> _Text passage_
--*--

Seeing into a fly’s brain: Neuro-
biologists observe the activity
of nerve cells while the fly sees
moving stripe patterns on a LED
screen;©MPI für Neurobiologie/Reiff
A fly can see the movements of a flying soccer ball in slow motion. The minute brains of these aeronautic acrobats process visual movements in only fractions of a second. Just how the brain of the fly manages to perceive motion with such speed and precision is predicted quite accurately by a mathematical model.
Back in 1956, a mathematical model was developed that predicts how movements in the brain of the fly are recognized and processed. Countless experiments have since endorsed all of the assumptions of this model.
What remains unclear, however, is the question as to which nerve cells are wired to each other in the fly brain for the latter to function as predicted in the model. "We simply did not have the technical tools to examine the responses of each and every cell in the fly's tiny, but high-powered brain", as Dierk Reiff from the Max Planck Institute of Neurobiology explains. The brain area that is responsible for the fly´s motion detection is sixth of a cubic millimetre. Although it seems almost impossible to single out the reaction of a certain cell to any particular movement stimulus, this is precisely what the researchers have now succeeded in doing.
The electrical activity of individual nerve cells is usually measured with the aid of extremely fine electrodes. In the fly, however, most of the nerve cells are simply too small to be measured using this method. Nevertheless, since the fly is the animal model in which motion perception has been studied in most detail, the scientists were all the more determined to prize these secrets from the insect's brain. A further incentive is the fact that, albeit the number of nerve cells in the fly is comparatively small, they are highly specialized. Flies can therefore process a vast amount of information in their tiny brain about proper motion and movement in their environment in real time. So it's no wonder that deciphering this system is a worth-while undertaking.

--*--

(Stored data)
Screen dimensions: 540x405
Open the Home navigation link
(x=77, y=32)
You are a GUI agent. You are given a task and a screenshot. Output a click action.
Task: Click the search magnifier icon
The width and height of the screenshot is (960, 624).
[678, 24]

--*--

> _What is expected_
Transcribe the passage on how flies perceive motion, starting with "Back in 1956, a" and going on through "succeeded in doing.".

> _Task response_
Back in 1956, a mathematical model was developed that predicts how movements in the brain of the fly are recognized and processed. Countless experiments have since endorsed all of the assumptions of this model.
What remains unclear, however, is the question as to which nerve cells are wired to each other in the fly brain for the latter to function as predicted in the model. "We simply did not have the technical tools to examine the responses of each and every cell in the fly's tiny, but high-powered brain", as Dierk Reiff from the Max Planck Institute of Neurobiology explains. The brain area that is responsible for the fly´s motion detection is sixth of a cubic millimetre. Although it seems almost impossible to single out the reaction of a certain cell to any particular movement stimulus, this is precisely what the researchers have now succeeded in doing.